Expression Web Designer
I don’t do much work with HTML these days, but I think this is the product Adobe will really want to keep an eye on. Even in the first generation, it has some nice tools for working with CSS that I haven’t seen in DreamWeaver or GoLive. It enters the market with a potential advantage – it’s built from scratch to only work with CSS / XHTML standard sites, so it doesn’t have the clutter or mess from legacy support that other tools have to contend with. This also poses some problems, you can’t easily use it to edit legacy sites and the markup it generates might not render properly on anything but the absolute newest browsers (and possibly not even in them).
Of interest, it uses its own proprietary xhtml/css rendering engine that is (supposedly) completely standards compliant. This engine is not shared in any way with IE. I find it odd that MS has built a fully standards compliant rendering engine for this tool, but can’t get one into IE7. This also potentially means that sites you create in Web Designer might render fine in the tool, but not in MS’s own browser.
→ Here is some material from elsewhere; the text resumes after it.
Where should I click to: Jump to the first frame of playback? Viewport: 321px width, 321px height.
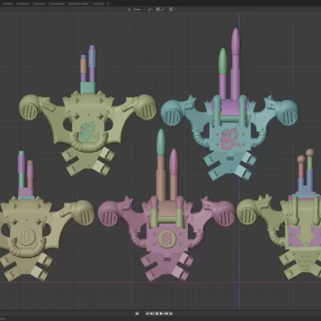coord(147,314)
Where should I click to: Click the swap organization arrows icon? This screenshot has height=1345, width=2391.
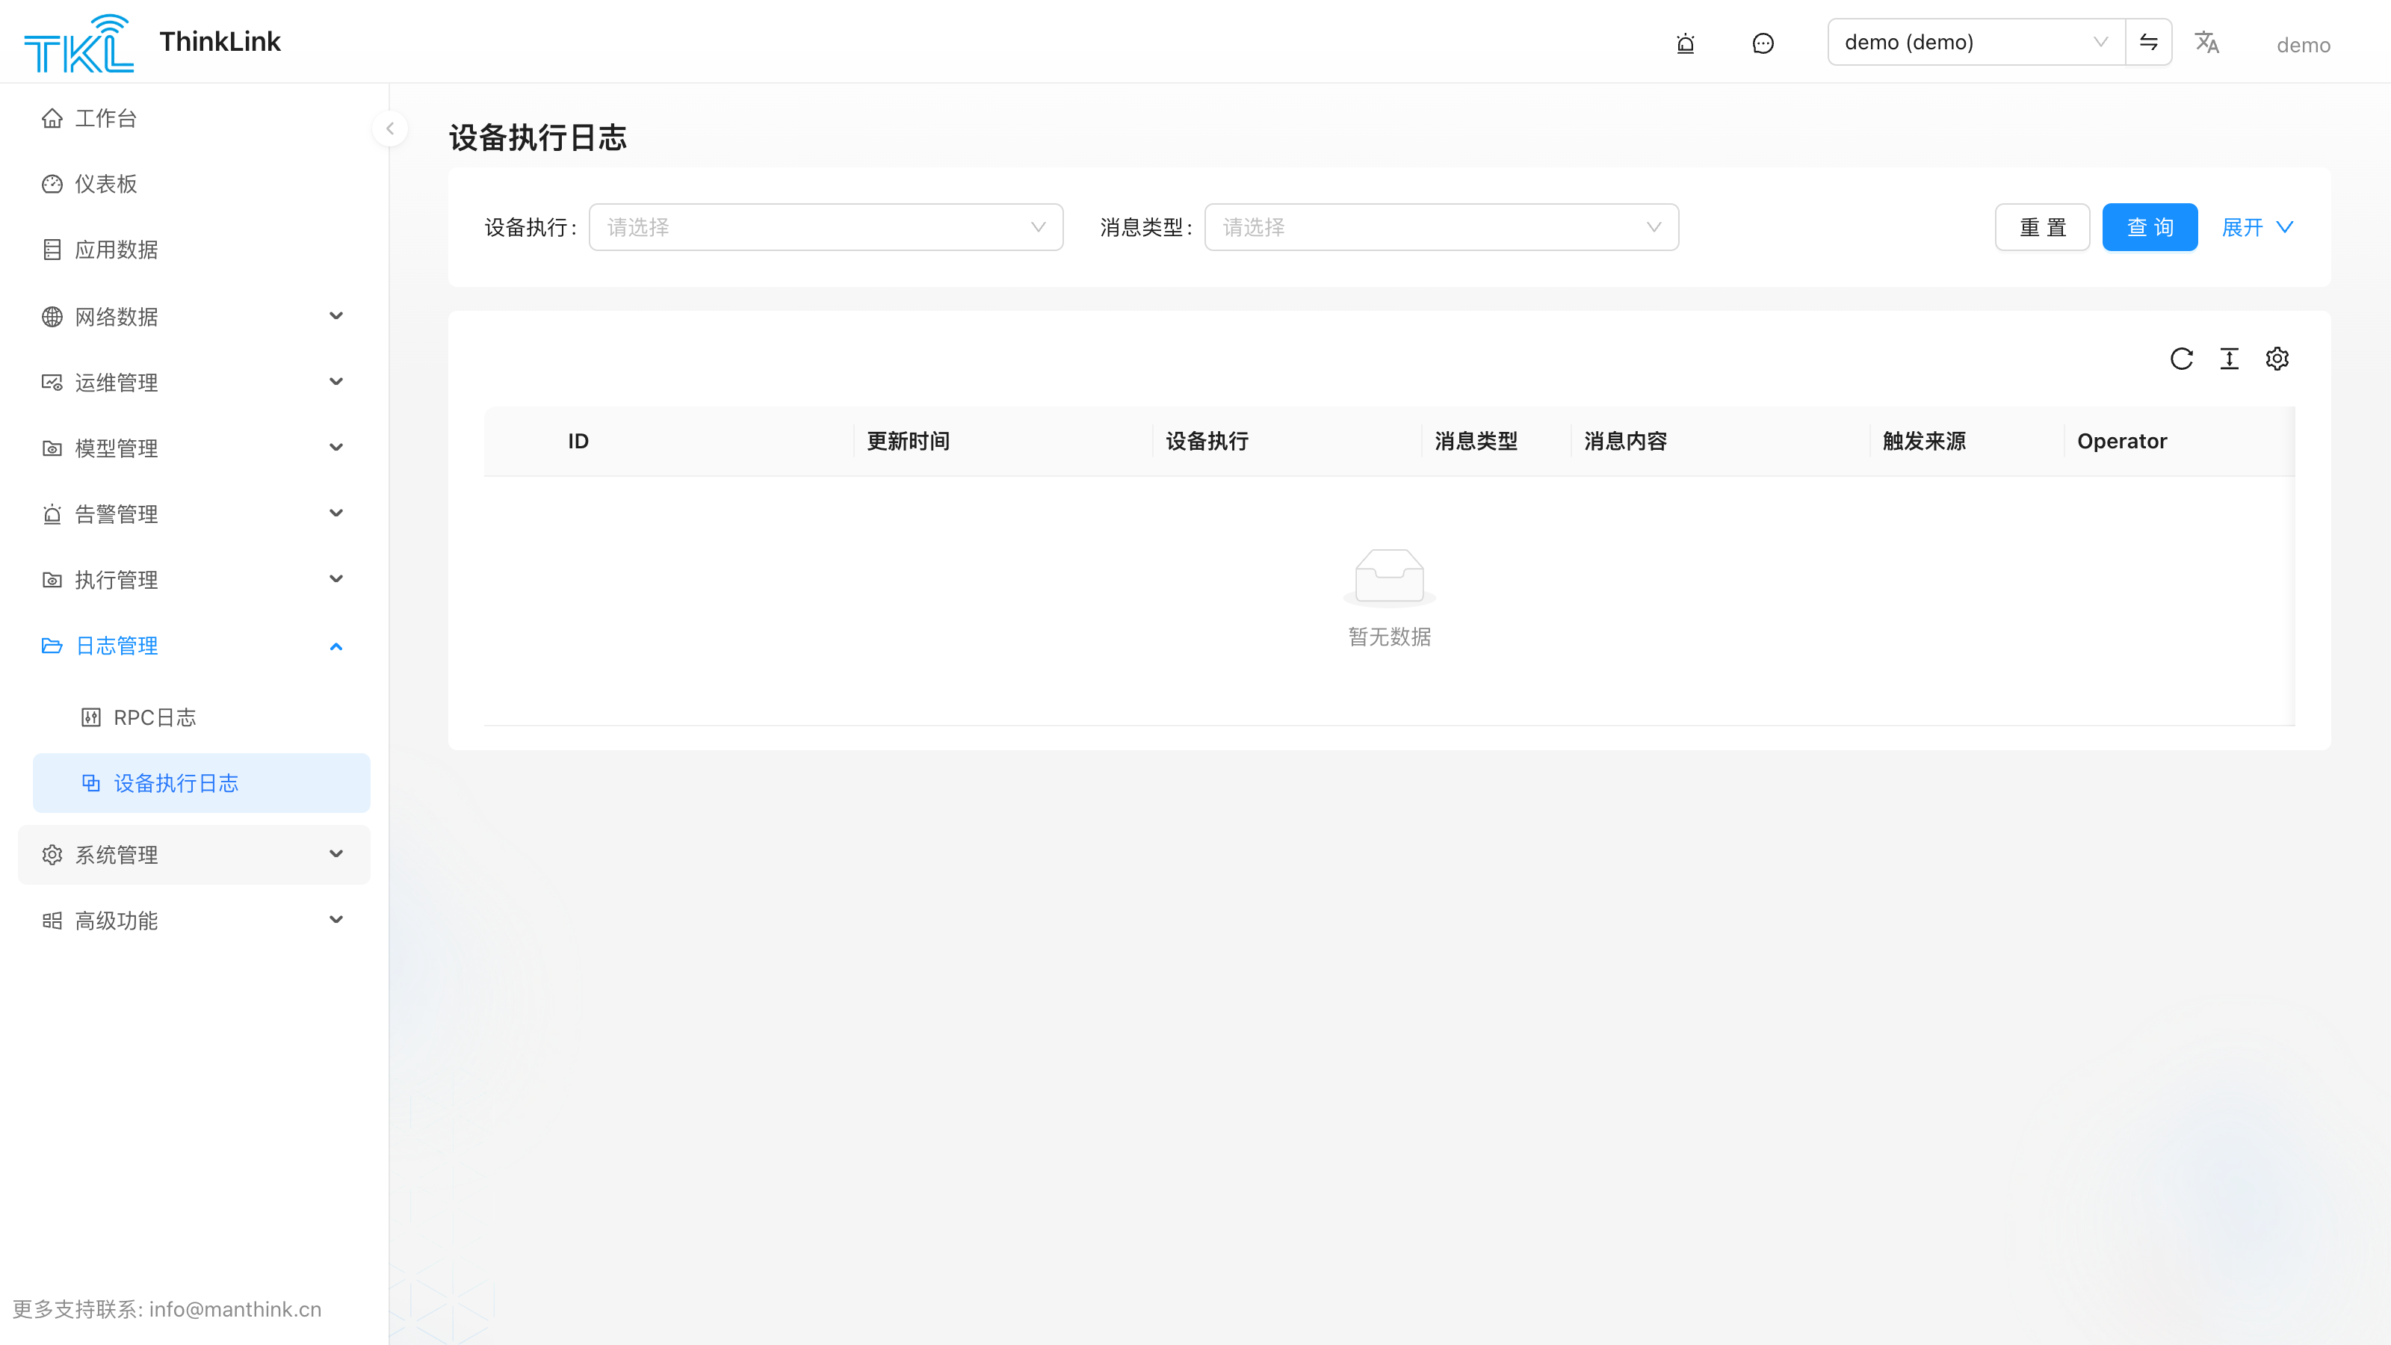tap(2149, 42)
In summary, generation one of these tools look functional and have a lot of promise, but they aren’t particularly innovative. Flash will remain the best solution for cross-platform, cross-device, web-deployed rich content for the foreseeable future. Microsoft does have a lot of money to throw around, and they seem genuinely interested in the space, so Adobe will have to keep innovating to stay ahead in the game, but I have every confidence they will be able to do so. Ultimately, this heightened competition will benefit us all with better tools and richer features.
There’s more I’d like to type about (like Vista), but this is getting pretty long. I’d be interested to hear other people’s thoughts on these tools, and the future of Flash / WPF/E in general.
Intersting stuff – I wondered how long it would take before Microsoft was nipping at the bud of Adobe’s / Macromedia’s online / creative tools with a legitimate suite.
From the design standpoint – it reminds me of the huge conversion of Quark users to InDesign. Quark found their niche, and didn’t expand – then when users finally found the huge advantage of an integrated layout program working seemlessly w/ Photoshop and Illustrator – many started jumping the Quark ship. In relation, Microsoft “is expanded”. There are millions of Microsoft users that like to play with Adobe’s / Macromedia’s creative tools, but find them a bit unfamiliar – I wonder if its this group vs. web developers and designers that will really start to jump from Adobe and Macromedia and pick up and use these new tools from Microsoft.
It’s interesting being a Flash developer here at Microsoft. It’s apparent that they are going after Adobe with the Expression package. I agree with Grant that it’s more likely that they’ll get the hard core MS shops online with this stuff than any design studios. MS would have to come out with something that really kicked ass for a Flash designer/developer to want to pick it up.
So while MS is going for Adobe’s knees they’re missing the fact that Adobe as about to take a headshot at them with the Flash/Flex platform – eventually Apollo. Is it possible that MS really doesn’t see the threat?